Their work is scattered like beautiful debris over the landscape, but what elevates the islands beyond the white-walled and introverted urban museum is the interaction of art, architecture and landscape. For Fukutake, these are essential ingredients in order to “wake up the viewer”. And wake up we did.
Art is everywhere, and often in the most surprising places. ‘Pumpkin’, a work by Yayoi Kusama, sits on a jetty at the Ando-designed Benesse House, while artworks settle in the narrow lanes and backstreets of Naoshima’s quaint towns.
Some pieces even make their way into formerly disused, centuries-old houses in the tiny district of Honmura: the Art House Project started in 1998, an expanding treasure hunt of art found amid the quiet daily lives of the town’s inhabitants. Here, Ando designed Minamidera, a new building to house Turrell’s work: an experiential wonder in light, it forms a keystone in the project.
There are two turning points in the islands’ trajectory, one in 2004 and the other in 2010. In 2004, Naoshima was catapulted to world-class status when Ando’s Chichu Art Museum opened. Mostly subterranean, Ando created deep concrete chambers that plummet beneath the earth’s surface.
By strategically opening spaces to the elements and injecting them with diffuse natural light, they are transformed into ethereal galleries for the permanent display of artworks by Monet, Turrell and De Maria.
Exposing tantalising glimpses of ocean, sky, and lush green bush, Ando calms the experience and draws attention to the massive pieces.

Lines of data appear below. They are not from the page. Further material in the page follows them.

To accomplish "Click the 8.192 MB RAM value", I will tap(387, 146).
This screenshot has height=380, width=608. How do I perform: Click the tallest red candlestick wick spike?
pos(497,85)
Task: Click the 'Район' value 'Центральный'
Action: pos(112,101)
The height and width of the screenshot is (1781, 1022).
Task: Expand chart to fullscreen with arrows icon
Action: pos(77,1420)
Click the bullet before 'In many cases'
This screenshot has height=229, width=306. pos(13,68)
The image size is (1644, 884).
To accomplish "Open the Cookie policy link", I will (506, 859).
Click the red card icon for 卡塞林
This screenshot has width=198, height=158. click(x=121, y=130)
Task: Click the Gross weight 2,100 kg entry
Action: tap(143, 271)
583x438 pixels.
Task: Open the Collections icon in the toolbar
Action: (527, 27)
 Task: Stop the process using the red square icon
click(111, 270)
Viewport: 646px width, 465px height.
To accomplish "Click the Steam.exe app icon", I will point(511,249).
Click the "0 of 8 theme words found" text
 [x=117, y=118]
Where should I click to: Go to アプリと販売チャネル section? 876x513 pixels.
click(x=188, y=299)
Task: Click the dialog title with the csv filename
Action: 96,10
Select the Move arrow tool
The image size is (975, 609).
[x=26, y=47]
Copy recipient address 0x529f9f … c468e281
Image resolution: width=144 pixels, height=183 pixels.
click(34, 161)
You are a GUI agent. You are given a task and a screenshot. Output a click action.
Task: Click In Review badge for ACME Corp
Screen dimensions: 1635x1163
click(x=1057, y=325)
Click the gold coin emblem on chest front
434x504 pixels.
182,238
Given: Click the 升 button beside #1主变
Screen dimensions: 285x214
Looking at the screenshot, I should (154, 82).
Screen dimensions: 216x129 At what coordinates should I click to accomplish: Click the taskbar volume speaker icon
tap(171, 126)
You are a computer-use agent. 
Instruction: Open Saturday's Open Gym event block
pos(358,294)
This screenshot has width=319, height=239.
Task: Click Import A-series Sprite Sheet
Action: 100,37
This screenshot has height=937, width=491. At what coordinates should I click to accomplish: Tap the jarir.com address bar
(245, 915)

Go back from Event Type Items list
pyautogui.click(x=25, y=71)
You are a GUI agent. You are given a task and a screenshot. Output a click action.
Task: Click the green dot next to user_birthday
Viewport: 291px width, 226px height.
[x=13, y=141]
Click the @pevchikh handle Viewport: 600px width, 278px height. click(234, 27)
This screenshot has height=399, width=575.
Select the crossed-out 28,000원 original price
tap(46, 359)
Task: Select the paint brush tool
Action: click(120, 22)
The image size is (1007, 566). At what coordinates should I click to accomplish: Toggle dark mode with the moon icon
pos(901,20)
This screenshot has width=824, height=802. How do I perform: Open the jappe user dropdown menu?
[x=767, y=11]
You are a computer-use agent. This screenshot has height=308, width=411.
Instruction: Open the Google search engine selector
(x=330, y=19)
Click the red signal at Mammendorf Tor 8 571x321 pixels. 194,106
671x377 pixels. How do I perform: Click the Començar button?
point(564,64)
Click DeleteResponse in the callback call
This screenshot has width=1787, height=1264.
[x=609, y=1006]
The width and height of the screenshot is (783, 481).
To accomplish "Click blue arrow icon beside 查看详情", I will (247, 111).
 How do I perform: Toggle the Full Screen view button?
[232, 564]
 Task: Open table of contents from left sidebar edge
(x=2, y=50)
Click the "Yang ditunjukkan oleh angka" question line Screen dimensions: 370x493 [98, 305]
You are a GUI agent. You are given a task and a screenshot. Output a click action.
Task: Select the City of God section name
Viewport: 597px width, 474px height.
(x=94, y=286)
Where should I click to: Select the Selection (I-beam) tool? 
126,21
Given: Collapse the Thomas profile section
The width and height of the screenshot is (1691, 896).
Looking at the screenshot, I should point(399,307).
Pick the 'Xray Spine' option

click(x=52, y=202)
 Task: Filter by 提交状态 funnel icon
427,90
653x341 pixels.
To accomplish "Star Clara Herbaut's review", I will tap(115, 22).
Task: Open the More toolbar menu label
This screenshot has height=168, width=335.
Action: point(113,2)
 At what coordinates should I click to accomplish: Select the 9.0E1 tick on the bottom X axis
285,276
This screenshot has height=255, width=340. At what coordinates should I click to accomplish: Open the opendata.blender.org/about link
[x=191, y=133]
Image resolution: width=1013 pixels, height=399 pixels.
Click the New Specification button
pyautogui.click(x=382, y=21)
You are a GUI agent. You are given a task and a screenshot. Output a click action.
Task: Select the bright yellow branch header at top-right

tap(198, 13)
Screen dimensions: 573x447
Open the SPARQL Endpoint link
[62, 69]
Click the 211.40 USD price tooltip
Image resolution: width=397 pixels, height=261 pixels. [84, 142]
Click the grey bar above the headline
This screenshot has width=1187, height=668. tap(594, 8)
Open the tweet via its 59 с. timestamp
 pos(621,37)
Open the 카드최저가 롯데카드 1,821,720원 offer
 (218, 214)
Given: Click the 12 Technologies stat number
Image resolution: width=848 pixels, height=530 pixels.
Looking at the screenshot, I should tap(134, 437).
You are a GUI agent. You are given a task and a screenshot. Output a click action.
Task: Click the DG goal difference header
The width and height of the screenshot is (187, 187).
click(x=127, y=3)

Guards in pure white stood watching, with the odd bow of the head, as I glided by, fixated on the treatment of light and surface as much as Monet’s brushstrokes.
From this transcendental space, Ando then plunges the visitor back into dark, raw concrete corridors and seemingly never-ending chambers to display the emptiness of Turrell, or power of De Maria’s giant spheres. As well as Chichu Art Museum and Benesse House Hotel, Ando designed the Lee Ufan Museum, a collaboration between architect and artist.
In 2010, the global architecture and art worlds were again drawn to these quiet islands as the Teshima Art Museum, by architect Ryue Nishizawa and artist Rei Naito, seemingly landed in the undulating landscape of Teshima.
The Chichu and Teshima Art Museums both sit on outcrops overlooking the Seto Inland Sea. But where Ando interweaves architecture and landscape by punching into the earth to create brooding spaces sliced with light, Nishizawa takes a much more ethereal approach. Representative of the moment a droplet meets the earth’s surface, the other-worldly white concrete beacon emerges from the undulating green landscape. With each change in elevation, the curvaceous form seems to peel away from the landscape, growing or inflating before your eyes.
The architect precisely recreated the topography of a hill based on 3500 datum points, yet the structure’s width, depth and height are unclear, posing more questions than answers. Where is the entry? What is inside? A bed of mortar, reinforcing mesh and concrete was laid on the land and, once set, the earth was carved out from within, revealing a cavernous, white interior space devoid of columns and walls but open to the elements with two large apertures in the roof, which let in water, light and air.
The curvaceous roof, just 250mm thick, soars off the ground, spanning 60m before gently returning back to earth. The art here is not hanging off or projected onto vertical surfaces, nor is it sitting stationary on the floor. Naito’s work is much more integrated, kinetic and alive.
To visit is a mesmerising experience. You watch as a droplet glistens in the light and glides across the smooth white concrete, a faint dark trail left in its wake, before joining its neighbours. In some hypnotic and magnetic dance, these shifting pools of water instill a feeling of reverie, like staring into a crackling fire.
The perception of depth is removed as the eyes widen, fixed on the seamless whiteness. The emptiness is all-consuming, hypnotic and calming.
It was this sort of experience that pulled me to these islands to witness the delicate symbiosis of local life: meandering backstreets, concrete wonders, vibrant Monets, stark Sugimotos, heart-pounding Turrells, eternally fascinating droplets by Naito – and the colour returning to a once-ravaged archipelago.